## Task instructions
Nothing should be left out. Give all the data again exactly as written.

## Data provided

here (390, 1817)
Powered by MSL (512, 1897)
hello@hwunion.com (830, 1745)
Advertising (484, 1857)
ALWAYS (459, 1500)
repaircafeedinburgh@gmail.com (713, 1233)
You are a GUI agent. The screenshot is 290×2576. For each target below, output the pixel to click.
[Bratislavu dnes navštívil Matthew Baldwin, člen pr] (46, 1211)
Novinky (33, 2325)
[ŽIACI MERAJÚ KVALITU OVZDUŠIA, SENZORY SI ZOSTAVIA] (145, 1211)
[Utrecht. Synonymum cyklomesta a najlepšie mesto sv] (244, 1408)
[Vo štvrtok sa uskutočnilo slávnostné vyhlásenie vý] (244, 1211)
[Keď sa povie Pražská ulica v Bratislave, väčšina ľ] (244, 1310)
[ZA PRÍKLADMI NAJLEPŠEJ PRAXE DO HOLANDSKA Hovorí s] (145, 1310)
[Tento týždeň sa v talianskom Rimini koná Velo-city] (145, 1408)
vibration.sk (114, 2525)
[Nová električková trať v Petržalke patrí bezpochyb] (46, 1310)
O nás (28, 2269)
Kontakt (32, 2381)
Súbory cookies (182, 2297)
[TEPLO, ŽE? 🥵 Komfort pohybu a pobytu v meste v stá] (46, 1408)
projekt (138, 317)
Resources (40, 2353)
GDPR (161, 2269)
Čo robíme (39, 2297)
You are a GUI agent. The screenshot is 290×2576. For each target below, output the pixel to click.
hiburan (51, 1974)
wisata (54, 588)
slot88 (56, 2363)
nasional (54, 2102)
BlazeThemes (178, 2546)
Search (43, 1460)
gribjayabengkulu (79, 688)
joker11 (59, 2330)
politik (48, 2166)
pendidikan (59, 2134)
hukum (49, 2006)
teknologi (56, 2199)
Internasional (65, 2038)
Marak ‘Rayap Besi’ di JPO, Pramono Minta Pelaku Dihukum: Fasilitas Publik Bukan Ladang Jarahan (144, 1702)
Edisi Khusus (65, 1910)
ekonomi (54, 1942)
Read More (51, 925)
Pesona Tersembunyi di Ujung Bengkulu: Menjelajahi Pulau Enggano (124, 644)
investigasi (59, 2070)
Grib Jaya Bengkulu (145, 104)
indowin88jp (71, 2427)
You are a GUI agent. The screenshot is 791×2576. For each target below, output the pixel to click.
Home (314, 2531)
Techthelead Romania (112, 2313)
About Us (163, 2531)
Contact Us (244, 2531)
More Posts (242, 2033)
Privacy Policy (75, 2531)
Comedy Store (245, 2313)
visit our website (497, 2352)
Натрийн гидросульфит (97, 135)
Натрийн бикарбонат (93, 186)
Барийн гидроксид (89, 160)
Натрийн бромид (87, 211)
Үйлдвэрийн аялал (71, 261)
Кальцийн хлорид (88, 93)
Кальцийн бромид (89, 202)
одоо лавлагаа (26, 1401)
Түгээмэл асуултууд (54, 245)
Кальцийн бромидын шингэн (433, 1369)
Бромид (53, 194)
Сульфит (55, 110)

## Exercise response
here (390, 1817)
Powered by MSL (512, 1897)
hello@hwunion.com (830, 1745)
Advertising (484, 1857)
ALWAYS (459, 1500)
repaircafeedinburgh@gmail.com (713, 1233)
You are a GUI agent. The screenshot is 290×2576. For each target below, output the pixel to click.
[Bratislavu dnes navštívil Matthew Baldwin, člen pr] (46, 1211)
Novinky (33, 2325)
[ŽIACI MERAJÚ KVALITU OVZDUŠIA, SENZORY SI ZOSTAVIA] (145, 1211)
[Utrecht. Synonymum cyklomesta a najlepšie mesto sv] (244, 1408)
[Vo štvrtok sa uskutočnilo slávnostné vyhlásenie vý] (244, 1211)
[Keď sa povie Pražská ulica v Bratislave, väčšina ľ] (244, 1310)
[ZA PRÍKLADMI NAJLEPŠEJ PRAXE DO HOLANDSKA Hovorí s] (145, 1310)
[Tento týždeň sa v talianskom Rimini koná Velo-city] (145, 1408)
vibration.sk (114, 2525)
[Nová električková trať v Petržalke patrí bezpochyb] (46, 1310)
O nás (28, 2269)
Kontakt (32, 2381)
Súbory cookies (182, 2297)
[TEPLO, ŽE? 🥵 Komfort pohybu a pobytu v meste v stá] (46, 1408)
projekt (138, 317)
Resources (40, 2353)
GDPR (161, 2269)
Čo robíme (39, 2297)
You are a GUI agent. The screenshot is 290×2576. For each target below, output the pixel to click.
hiburan (51, 1974)
wisata (54, 588)
slot88 (56, 2363)
nasional (54, 2102)
BlazeThemes (178, 2546)
Search (43, 1460)
gribjayabengkulu (79, 688)
joker11 (59, 2330)
politik (48, 2166)
pendidikan (59, 2134)
hukum (49, 2006)
teknologi (56, 2199)
Internasional (65, 2038)
Marak ‘Rayap Besi’ di JPO, Pramono Minta Pelaku Dihukum: Fasilitas Publik Bukan Ladang Jarahan (144, 1702)
Edisi Khusus (65, 1910)
ekonomi (54, 1942)
Read More (51, 925)
Pesona Tersembunyi di Ujung Bengkulu: Menjelajahi Pulau Enggano (124, 644)
investigasi (59, 2070)
Grib Jaya Bengkulu (145, 104)
indowin88jp (71, 2427)
You are a GUI agent. The screenshot is 791×2576. For each target below, output the pixel to click.
Home (314, 2531)
Techthelead Romania (112, 2313)
About Us (163, 2531)
Contact Us (244, 2531)
More Posts (242, 2033)
Privacy Policy (75, 2531)
Comedy Store (245, 2313)
visit our website (497, 2352)
Натрийн гидросульфит (97, 135)
Натрийн бикарбонат (93, 186)
Барийн гидроксид (89, 160)
Натрийн бромид (87, 211)
Үйлдвэрийн аялал (71, 261)
Кальцийн хлорид (88, 93)
Кальцийн бромид (89, 202)
одоо лавлагаа (26, 1401)
Түгээмэл асуултууд (54, 245)
Кальцийн бромидын шингэн (433, 1369)
Бромид (53, 194)
Сульфит (55, 110)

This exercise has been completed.